The Blue Owl
Endangerous Herbivore
I think certain statistical arbitrage algos would pick this up and trade on it.
Eg. for example say 0.1% quotes on the exchanges present this behavior. certainly possible since not everyone has access to dark pools. Say some strategy notices this during backtesting and observes that 65% of the time when such a situation occurs, the quotes stay there long enough that you can trade on it (here long enough means the quotes are there for > the latency time to go to and from the exchanges). Then you can buy X shares at one exchange, and within a few microseconds sell X shares at the other exchange for essentially risk-free profit 65% of the time. Hence arbitrage. Nothing illegal here, simply market makers doing their jobs and making markets more efficient.

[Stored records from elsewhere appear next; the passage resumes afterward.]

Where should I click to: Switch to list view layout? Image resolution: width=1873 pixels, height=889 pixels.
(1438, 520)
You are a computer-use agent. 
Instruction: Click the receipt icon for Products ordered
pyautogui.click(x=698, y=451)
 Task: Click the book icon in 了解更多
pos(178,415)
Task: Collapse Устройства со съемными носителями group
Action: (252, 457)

I see. I think I get now why so many sell-side people say that Lewis doesn't understand how the market is supposed to operate.
Meanwhile, on the other side, the buy-side people stand with him. Maybe this is just a case of one team being pissed at the other for making them pay more for their liquidity. I certainly don't know enough to be able to form a definitive opinion, and the more I learn about it, the less evidence I see of outright fraud. However, a sizeable contingent of qualified market participants feel that much of this intermediation is unnecessary, and tilted too much to the benefit of the middlemen. I'm not a professional, so I feel I must give them the benefit of the doubt, too.
It's a very complicated subject, and the hype doesn't help. I guess I'll keep reading.